Speakers: Emeka Ogboh, Tessa Giblin, Dr Bonaventure Soh Bejeng Ndikung, Morag J Grant and Dr. Katharina von Ruckteschell-Katte.
Presented in partnership with Goethe Institute Glasgow.
This online conversation presents a unique opportunity to hear Emeka Ogboh discuss the themes of his Edinburgh Art Festival commission, Song of the Union, with Tessa Giblin, Director of Talbot Rice Gallery and the project’s curator, and related experts, including the Founder and Artistic Director of Savvy Contemporary and curator of Sonsbeek 2020, Dr. Bonaventure Soh Bejeng Ndikung, and the musicologist Morag J Grant. With an introduction by Dr. Katharina von Ruckteschell-Katte, Director Goethe-Institut London.

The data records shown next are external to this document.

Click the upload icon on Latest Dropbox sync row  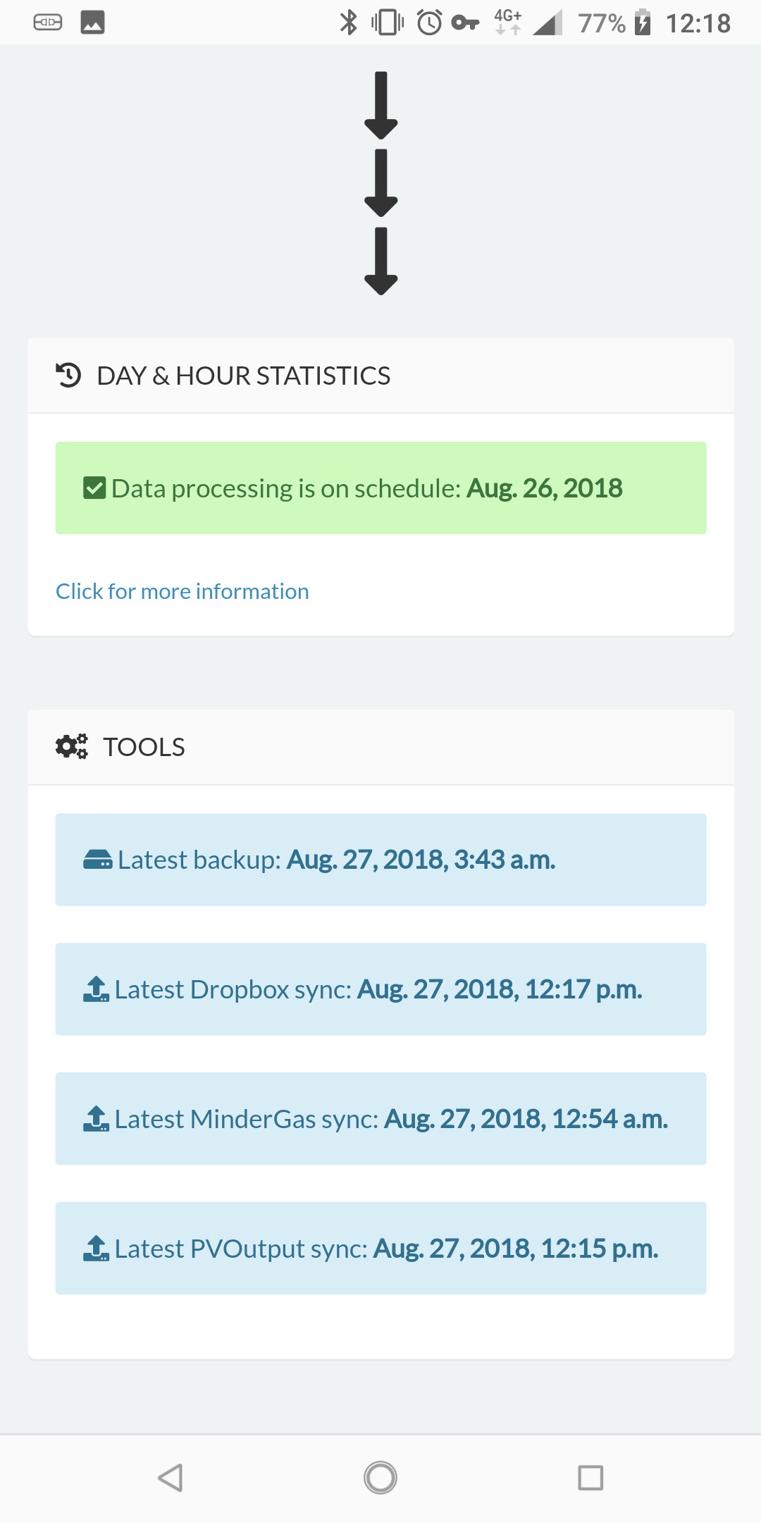point(97,989)
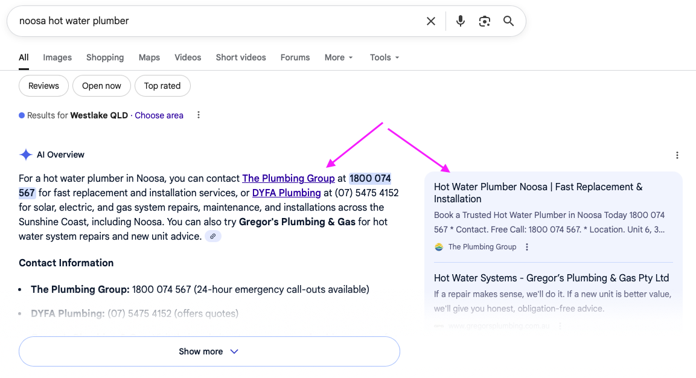Open the Maps results tab

148,57
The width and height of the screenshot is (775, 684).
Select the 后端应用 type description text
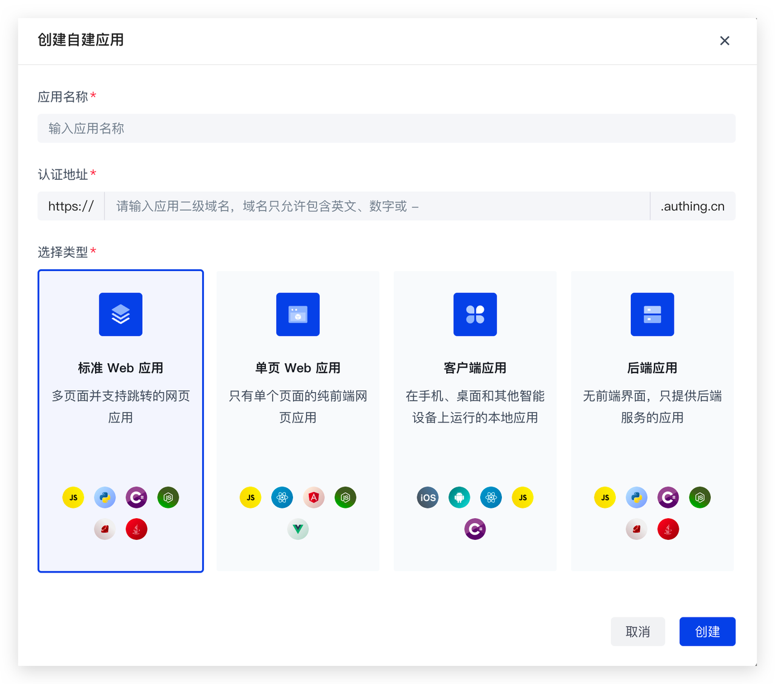[x=652, y=407]
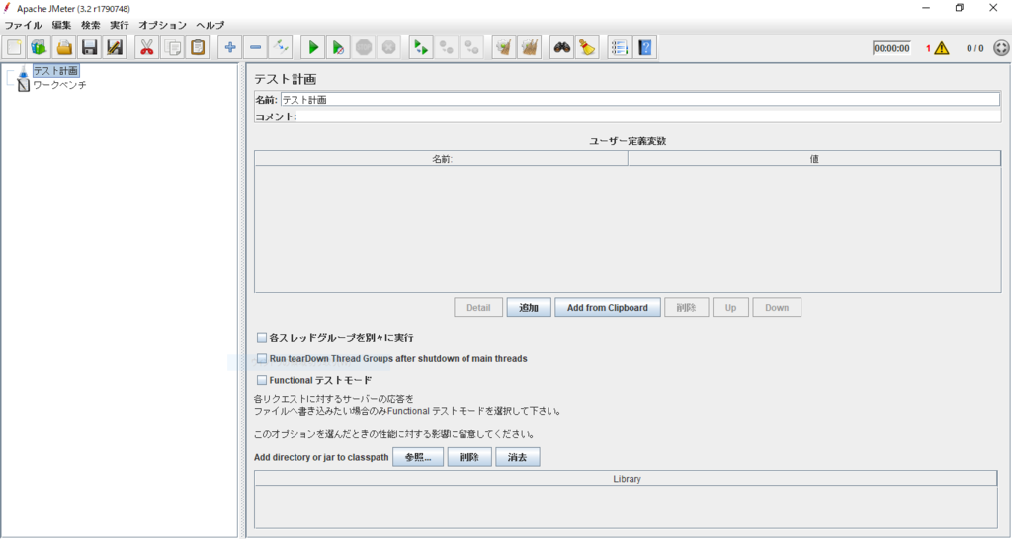The image size is (1012, 539).
Task: Clear search with the broom icon
Action: point(587,47)
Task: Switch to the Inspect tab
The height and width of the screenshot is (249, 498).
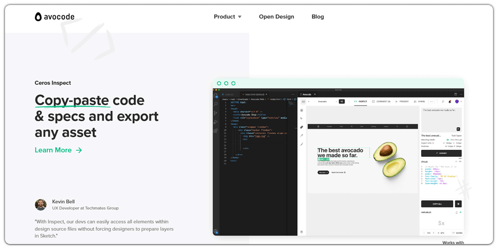Action: (x=361, y=101)
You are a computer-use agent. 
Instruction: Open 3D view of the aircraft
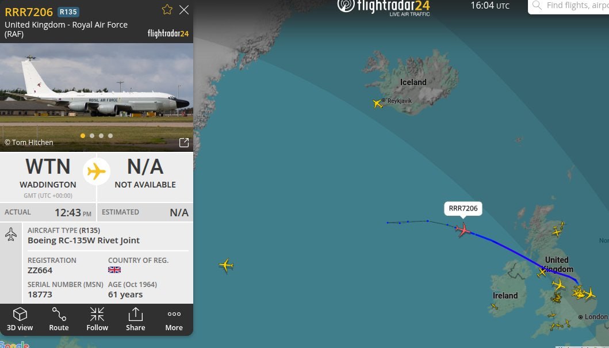(20, 319)
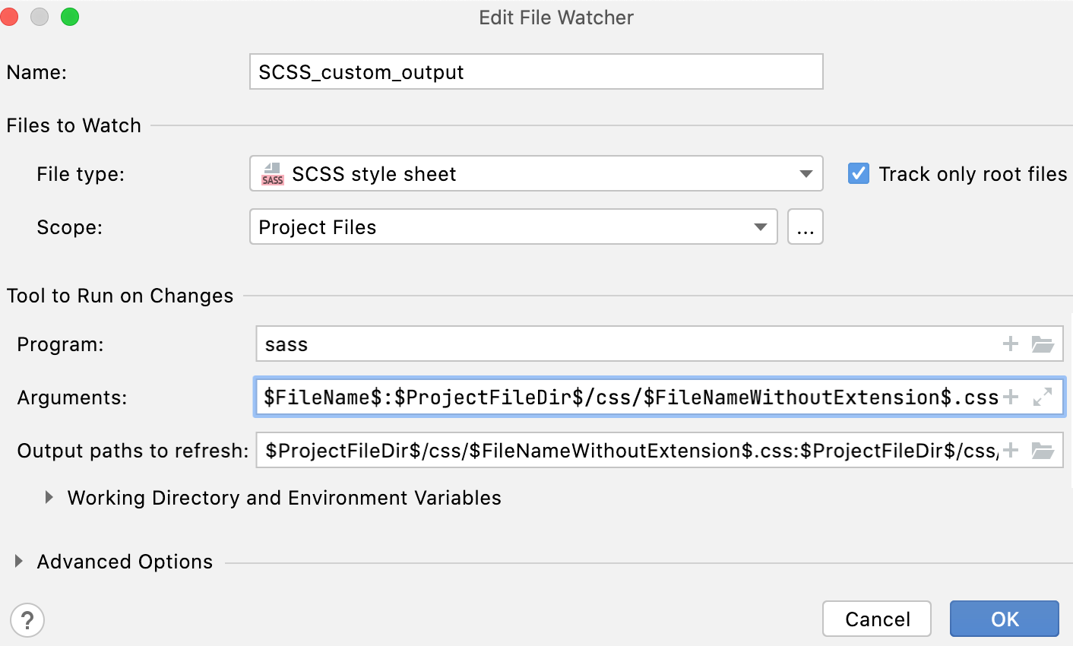Expand the Advanced Options section
The image size is (1073, 646).
click(18, 562)

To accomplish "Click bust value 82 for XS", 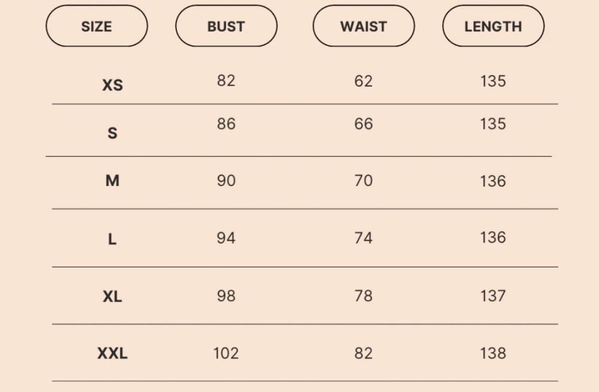I will coord(226,81).
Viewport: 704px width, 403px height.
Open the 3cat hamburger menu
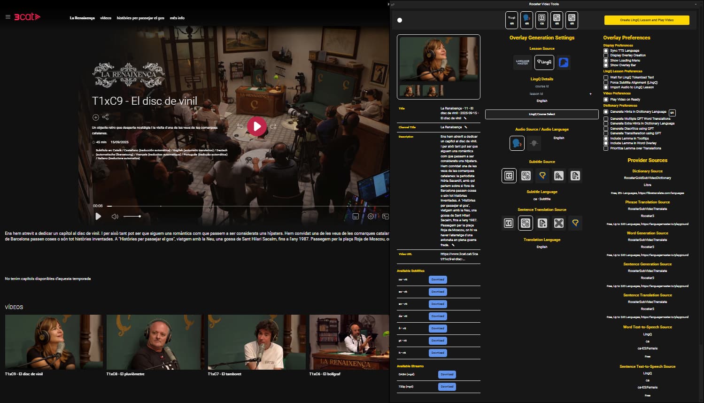click(8, 17)
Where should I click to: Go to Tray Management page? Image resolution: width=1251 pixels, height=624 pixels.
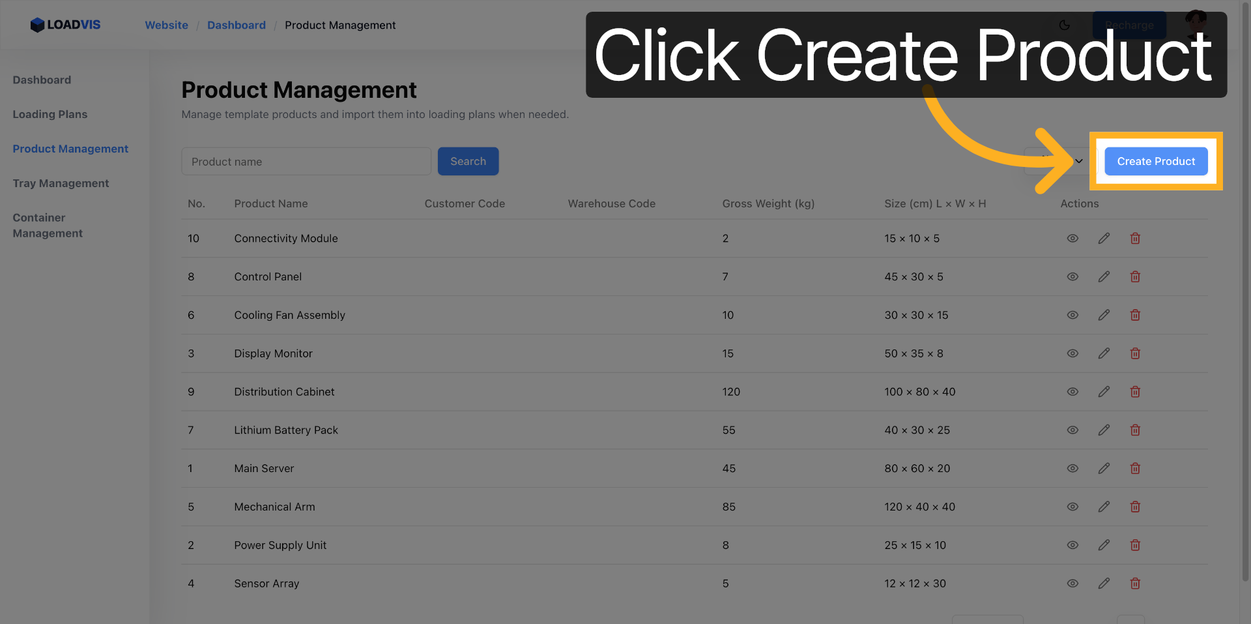61,183
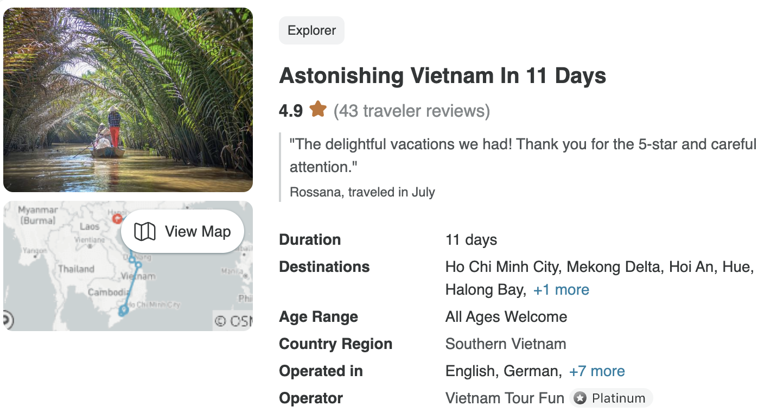Image resolution: width=777 pixels, height=419 pixels.
Task: Click the Platinum badge star icon
Action: 580,398
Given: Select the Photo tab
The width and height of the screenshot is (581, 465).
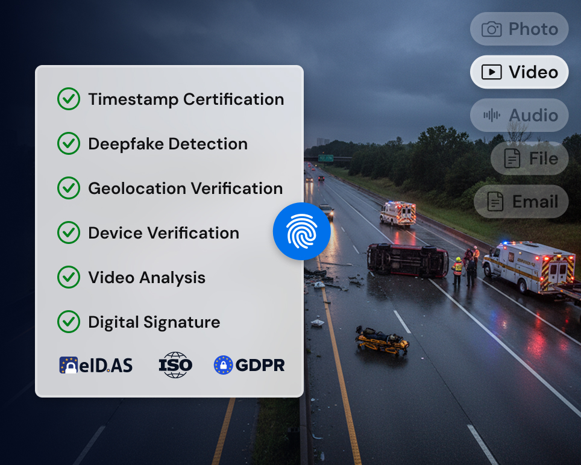Looking at the screenshot, I should click(533, 29).
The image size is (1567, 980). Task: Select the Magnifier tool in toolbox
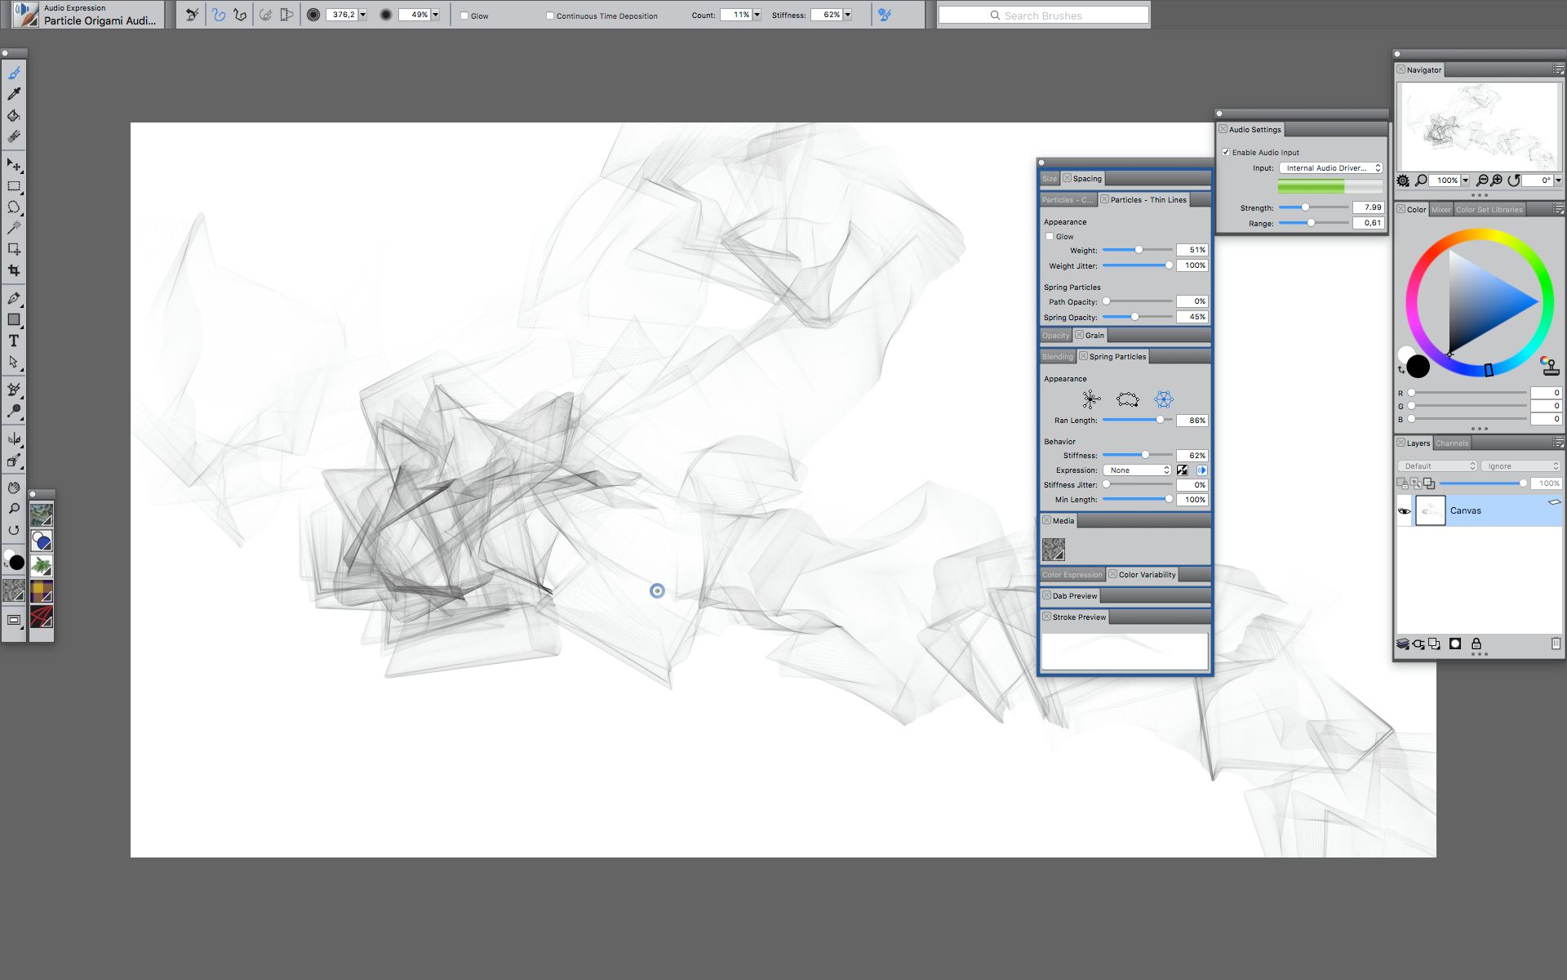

Emeka Ogboh’s newly commissioned sound installation, Song of the Union, is sited in Edinburgh’s Burns Monument, and responds to the ongoing theatre surrounding the UK’s departure from the European Union.
Song of the Union features the recorded voices of citizens from each nation state of the European Union, singing in their mother tongue, ‘Auld Lang Syne’ – a song attributed to the poet Robert Burns (1759-96) and which has come to represent solidarity, friendship and open doors. The resulting polyphonic choir affects a complex interweaving of language, syntax, cadence and rhythm.
The internationally recognised song of farewell was sung in the European Parliament on the 29 January 2020, marking the moment of Britain’s final withdrawal from the European Union.
This online panel discussion draws out some of the wider political and historical contexts informing Song of the Union.